[Work required]
This exercise needs the complete data reproduced exactly.

##### Exercise inputs

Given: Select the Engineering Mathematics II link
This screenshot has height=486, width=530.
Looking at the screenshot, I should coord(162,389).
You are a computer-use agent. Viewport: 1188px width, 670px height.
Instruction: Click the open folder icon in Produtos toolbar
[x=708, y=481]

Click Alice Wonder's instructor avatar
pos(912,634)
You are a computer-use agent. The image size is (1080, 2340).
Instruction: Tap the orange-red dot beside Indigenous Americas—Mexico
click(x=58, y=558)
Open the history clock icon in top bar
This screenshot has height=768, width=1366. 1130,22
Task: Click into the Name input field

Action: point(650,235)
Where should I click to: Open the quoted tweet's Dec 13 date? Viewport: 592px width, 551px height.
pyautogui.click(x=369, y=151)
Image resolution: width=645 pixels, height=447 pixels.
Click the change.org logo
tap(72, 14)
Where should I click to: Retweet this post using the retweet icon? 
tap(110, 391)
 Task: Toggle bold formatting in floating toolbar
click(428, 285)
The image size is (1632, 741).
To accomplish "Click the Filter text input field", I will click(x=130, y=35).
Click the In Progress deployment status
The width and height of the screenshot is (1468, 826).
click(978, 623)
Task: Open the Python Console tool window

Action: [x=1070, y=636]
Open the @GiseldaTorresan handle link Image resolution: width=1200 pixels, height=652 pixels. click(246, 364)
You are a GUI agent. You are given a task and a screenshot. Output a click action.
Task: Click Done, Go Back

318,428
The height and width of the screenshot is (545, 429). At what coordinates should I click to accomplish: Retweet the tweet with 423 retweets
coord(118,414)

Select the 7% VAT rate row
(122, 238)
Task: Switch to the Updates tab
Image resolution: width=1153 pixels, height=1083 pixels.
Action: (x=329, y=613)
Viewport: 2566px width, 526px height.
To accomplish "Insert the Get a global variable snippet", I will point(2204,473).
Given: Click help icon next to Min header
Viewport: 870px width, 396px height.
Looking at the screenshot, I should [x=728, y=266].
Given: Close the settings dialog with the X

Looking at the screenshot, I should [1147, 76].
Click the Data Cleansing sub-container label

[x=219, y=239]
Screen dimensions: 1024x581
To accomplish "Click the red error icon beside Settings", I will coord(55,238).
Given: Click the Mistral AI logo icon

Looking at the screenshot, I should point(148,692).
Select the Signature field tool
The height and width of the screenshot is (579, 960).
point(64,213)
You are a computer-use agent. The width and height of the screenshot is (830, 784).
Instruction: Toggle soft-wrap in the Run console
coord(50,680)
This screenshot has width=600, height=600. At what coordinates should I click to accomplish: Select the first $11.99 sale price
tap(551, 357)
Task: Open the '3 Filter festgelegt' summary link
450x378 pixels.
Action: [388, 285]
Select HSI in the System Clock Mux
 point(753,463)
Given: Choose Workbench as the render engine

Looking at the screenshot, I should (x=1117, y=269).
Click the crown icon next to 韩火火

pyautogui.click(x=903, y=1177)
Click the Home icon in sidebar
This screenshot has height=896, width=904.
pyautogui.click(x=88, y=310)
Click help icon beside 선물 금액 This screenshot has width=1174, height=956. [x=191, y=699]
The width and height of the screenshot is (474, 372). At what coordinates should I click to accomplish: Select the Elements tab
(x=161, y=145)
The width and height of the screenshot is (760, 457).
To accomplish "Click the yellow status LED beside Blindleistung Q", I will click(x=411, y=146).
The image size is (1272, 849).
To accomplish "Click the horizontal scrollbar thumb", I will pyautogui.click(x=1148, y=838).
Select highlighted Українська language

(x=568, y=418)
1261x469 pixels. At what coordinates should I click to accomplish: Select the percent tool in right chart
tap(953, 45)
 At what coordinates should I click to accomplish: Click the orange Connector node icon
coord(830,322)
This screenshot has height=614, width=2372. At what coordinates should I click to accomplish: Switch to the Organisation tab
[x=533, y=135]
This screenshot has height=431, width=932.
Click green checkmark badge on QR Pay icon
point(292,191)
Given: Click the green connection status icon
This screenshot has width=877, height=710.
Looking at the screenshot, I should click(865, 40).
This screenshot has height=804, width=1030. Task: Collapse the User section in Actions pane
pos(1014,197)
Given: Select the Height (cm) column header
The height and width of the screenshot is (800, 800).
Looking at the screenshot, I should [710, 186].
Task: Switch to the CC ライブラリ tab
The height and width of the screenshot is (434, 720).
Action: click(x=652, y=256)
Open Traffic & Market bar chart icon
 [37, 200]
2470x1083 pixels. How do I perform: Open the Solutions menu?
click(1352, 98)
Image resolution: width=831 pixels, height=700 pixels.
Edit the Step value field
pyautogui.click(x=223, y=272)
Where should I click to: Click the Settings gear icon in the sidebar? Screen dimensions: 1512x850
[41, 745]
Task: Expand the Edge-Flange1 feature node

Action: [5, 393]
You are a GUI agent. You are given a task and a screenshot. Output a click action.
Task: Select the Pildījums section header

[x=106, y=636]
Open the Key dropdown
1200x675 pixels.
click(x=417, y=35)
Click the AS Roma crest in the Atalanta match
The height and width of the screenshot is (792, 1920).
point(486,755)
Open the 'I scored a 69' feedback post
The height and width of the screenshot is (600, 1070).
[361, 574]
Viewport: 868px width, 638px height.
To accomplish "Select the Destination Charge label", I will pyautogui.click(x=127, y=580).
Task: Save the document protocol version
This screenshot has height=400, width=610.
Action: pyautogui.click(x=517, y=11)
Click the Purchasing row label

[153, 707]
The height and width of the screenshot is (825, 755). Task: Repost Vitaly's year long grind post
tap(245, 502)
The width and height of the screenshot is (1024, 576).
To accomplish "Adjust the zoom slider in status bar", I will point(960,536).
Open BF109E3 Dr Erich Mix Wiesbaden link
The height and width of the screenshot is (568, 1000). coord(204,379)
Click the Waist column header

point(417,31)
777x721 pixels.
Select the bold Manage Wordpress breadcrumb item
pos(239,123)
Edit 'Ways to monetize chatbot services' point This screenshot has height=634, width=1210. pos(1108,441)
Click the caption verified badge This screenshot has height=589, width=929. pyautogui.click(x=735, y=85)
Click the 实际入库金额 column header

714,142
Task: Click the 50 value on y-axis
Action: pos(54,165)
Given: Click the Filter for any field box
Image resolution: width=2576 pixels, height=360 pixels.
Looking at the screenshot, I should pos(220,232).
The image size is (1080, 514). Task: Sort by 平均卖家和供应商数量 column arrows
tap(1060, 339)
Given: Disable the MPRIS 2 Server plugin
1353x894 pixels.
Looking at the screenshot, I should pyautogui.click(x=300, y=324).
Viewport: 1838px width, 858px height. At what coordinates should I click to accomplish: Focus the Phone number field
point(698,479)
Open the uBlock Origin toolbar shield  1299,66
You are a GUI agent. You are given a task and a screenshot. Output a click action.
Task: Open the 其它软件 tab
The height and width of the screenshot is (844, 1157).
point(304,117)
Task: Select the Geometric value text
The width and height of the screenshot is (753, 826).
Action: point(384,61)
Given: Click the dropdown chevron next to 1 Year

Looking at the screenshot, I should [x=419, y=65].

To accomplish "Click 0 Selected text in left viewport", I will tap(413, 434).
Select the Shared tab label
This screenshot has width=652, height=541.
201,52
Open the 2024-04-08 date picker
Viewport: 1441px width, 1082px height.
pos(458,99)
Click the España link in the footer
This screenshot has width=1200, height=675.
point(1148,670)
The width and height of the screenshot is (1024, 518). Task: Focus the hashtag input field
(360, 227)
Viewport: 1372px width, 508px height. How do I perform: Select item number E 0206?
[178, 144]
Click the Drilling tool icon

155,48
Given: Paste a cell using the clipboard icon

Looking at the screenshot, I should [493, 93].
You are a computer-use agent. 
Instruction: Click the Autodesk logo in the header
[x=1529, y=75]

##########

[Written response]
Given: Select the Engineering Mathematics II link
This screenshot has height=486, width=530.
Looking at the screenshot, I should coord(162,389).
You are a computer-use agent. Viewport: 1188px width, 670px height.
Instruction: Click the open folder icon in Produtos toolbar
[x=708, y=481]

Click Alice Wonder's instructor avatar
pos(912,634)
You are a computer-use agent. The image size is (1080, 2340).
Instruction: Tap the orange-red dot beside Indigenous Americas—Mexico
click(x=58, y=558)
Open the history clock icon in top bar
This screenshot has height=768, width=1366. 1130,22
Task: Click into the Name input field

Action: point(650,235)
Where should I click to: Open the quoted tweet's Dec 13 date? Viewport: 592px width, 551px height.
pyautogui.click(x=369, y=151)
Image resolution: width=645 pixels, height=447 pixels.
Click the change.org logo
tap(72, 14)
Where should I click to: Retweet this post using the retweet icon? 
tap(110, 391)
 Task: Toggle bold formatting in floating toolbar
click(428, 285)
The image size is (1632, 741).
To accomplish "Click the Filter text input field", I will click(x=130, y=35).
Click the In Progress deployment status
The width and height of the screenshot is (1468, 826).
click(978, 623)
Task: Open the Python Console tool window

Action: [x=1070, y=636]
Open the @GiseldaTorresan handle link Image resolution: width=1200 pixels, height=652 pixels. click(246, 364)
You are a GUI agent. You are given a task and a screenshot. Output a click action.
Task: Click Done, Go Back

318,428
The height and width of the screenshot is (545, 429). At what coordinates should I click to accomplish: Retweet the tweet with 423 retweets
coord(118,414)

Select the 7% VAT rate row
(122, 238)
Task: Switch to the Updates tab
Image resolution: width=1153 pixels, height=1083 pixels.
Action: (x=329, y=613)
Viewport: 2566px width, 526px height.
To accomplish "Insert the Get a global variable snippet", I will point(2204,473).
Given: Click help icon next to Min header
Viewport: 870px width, 396px height.
Looking at the screenshot, I should [x=728, y=266].
Given: Close the settings dialog with the X

Looking at the screenshot, I should [1147, 76].
Click the Data Cleansing sub-container label

[x=219, y=239]
Screen dimensions: 1024x581
To accomplish "Click the red error icon beside Settings", I will coord(55,238).
Given: Click the Mistral AI logo icon

Looking at the screenshot, I should point(148,692).
Select the Signature field tool
The height and width of the screenshot is (579, 960).
point(64,213)
You are a computer-use agent. The width and height of the screenshot is (830, 784).
Instruction: Toggle soft-wrap in the Run console
coord(50,680)
This screenshot has width=600, height=600. At what coordinates should I click to accomplish: Select the first $11.99 sale price
tap(551, 357)
Task: Open the '3 Filter festgelegt' summary link
450x378 pixels.
Action: [388, 285]
Select HSI in the System Clock Mux
 point(753,463)
Given: Choose Workbench as the render engine

Looking at the screenshot, I should (x=1117, y=269).
Click the crown icon next to 韩火火

pyautogui.click(x=903, y=1177)
Click the Home icon in sidebar
This screenshot has height=896, width=904.
pyautogui.click(x=88, y=310)
Click help icon beside 선물 금액 This screenshot has width=1174, height=956. [x=191, y=699]
The width and height of the screenshot is (474, 372). At what coordinates should I click to accomplish: Select the Elements tab
(x=161, y=145)
The width and height of the screenshot is (760, 457).
To accomplish "Click the yellow status LED beside Blindleistung Q", I will click(x=411, y=146).
The image size is (1272, 849).
To accomplish "Click the horizontal scrollbar thumb", I will pyautogui.click(x=1148, y=838).
Select highlighted Українська language

(x=568, y=418)
1261x469 pixels. At what coordinates should I click to accomplish: Select the percent tool in right chart
tap(953, 45)
 At what coordinates should I click to accomplish: Click the orange Connector node icon
coord(830,322)
This screenshot has height=614, width=2372. At what coordinates should I click to accomplish: Switch to the Organisation tab
[x=533, y=135]
This screenshot has height=431, width=932.
Click green checkmark badge on QR Pay icon
point(292,191)
Given: Click the green connection status icon
This screenshot has width=877, height=710.
Looking at the screenshot, I should click(865, 40).
This screenshot has height=804, width=1030. Task: Collapse the User section in Actions pane
pos(1014,197)
Given: Select the Height (cm) column header
The height and width of the screenshot is (800, 800).
Looking at the screenshot, I should [710, 186].
Task: Switch to the CC ライブラリ tab
The height and width of the screenshot is (434, 720).
Action: click(x=652, y=256)
Open Traffic & Market bar chart icon
 [37, 200]
2470x1083 pixels. How do I perform: Open the Solutions menu?
click(1352, 98)
Image resolution: width=831 pixels, height=700 pixels.
Edit the Step value field
pyautogui.click(x=223, y=272)
Where should I click to: Click the Settings gear icon in the sidebar? Screen dimensions: 1512x850
[41, 745]
Task: Expand the Edge-Flange1 feature node

Action: [5, 393]
You are a GUI agent. You are given a task and a screenshot. Output a click action.
Task: Select the Pildījums section header

[x=106, y=636]
Open the Key dropdown
1200x675 pixels.
click(x=417, y=35)
Click the AS Roma crest in the Atalanta match
The height and width of the screenshot is (792, 1920).
point(486,755)
Open the 'I scored a 69' feedback post
The height and width of the screenshot is (600, 1070).
[361, 574]
Viewport: 868px width, 638px height.
To accomplish "Select the Destination Charge label", I will pyautogui.click(x=127, y=580).
Task: Save the document protocol version
This screenshot has height=400, width=610.
Action: pyautogui.click(x=517, y=11)
Click the Purchasing row label

[153, 707]
The height and width of the screenshot is (825, 755). Task: Repost Vitaly's year long grind post
tap(245, 502)
The width and height of the screenshot is (1024, 576).
To accomplish "Adjust the zoom slider in status bar", I will point(960,536).
Open BF109E3 Dr Erich Mix Wiesbaden link
The height and width of the screenshot is (568, 1000). coord(204,379)
Click the Waist column header

point(417,31)
777x721 pixels.
Select the bold Manage Wordpress breadcrumb item
pos(239,123)
Edit 'Ways to monetize chatbot services' point This screenshot has height=634, width=1210. pos(1108,441)
Click the caption verified badge This screenshot has height=589, width=929. pyautogui.click(x=735, y=85)
Click the 实际入库金额 column header

714,142
Task: Click the 50 value on y-axis
Action: pos(54,165)
Given: Click the Filter for any field box
Image resolution: width=2576 pixels, height=360 pixels.
Looking at the screenshot, I should pos(220,232).
The image size is (1080, 514). Task: Sort by 平均卖家和供应商数量 column arrows
tap(1060, 339)
Given: Disable the MPRIS 2 Server plugin
1353x894 pixels.
Looking at the screenshot, I should pyautogui.click(x=300, y=324).
Viewport: 1838px width, 858px height. At what coordinates should I click to accomplish: Focus the Phone number field
point(698,479)
Open the uBlock Origin toolbar shield  1299,66
You are a GUI agent. You are given a task and a screenshot. Output a click action.
Task: Open the 其它软件 tab
The height and width of the screenshot is (844, 1157).
point(304,117)
Task: Select the Geometric value text
The width and height of the screenshot is (753, 826).
Action: point(384,61)
Given: Click the dropdown chevron next to 1 Year

Looking at the screenshot, I should [x=419, y=65].

To accomplish "Click 0 Selected text in left viewport", I will tap(413, 434).
Select the Shared tab label
This screenshot has width=652, height=541.
201,52
Open the 2024-04-08 date picker
Viewport: 1441px width, 1082px height.
pos(458,99)
Click the España link in the footer
This screenshot has width=1200, height=675.
point(1148,670)
The width and height of the screenshot is (1024, 518). Task: Focus the hashtag input field
(360, 227)
Viewport: 1372px width, 508px height. How do I perform: Select item number E 0206?
[178, 144]
Click the Drilling tool icon

155,48
Given: Paste a cell using the clipboard icon

Looking at the screenshot, I should [493, 93].
You are a computer-use agent. 
Instruction: Click the Autodesk logo in the header
[x=1529, y=75]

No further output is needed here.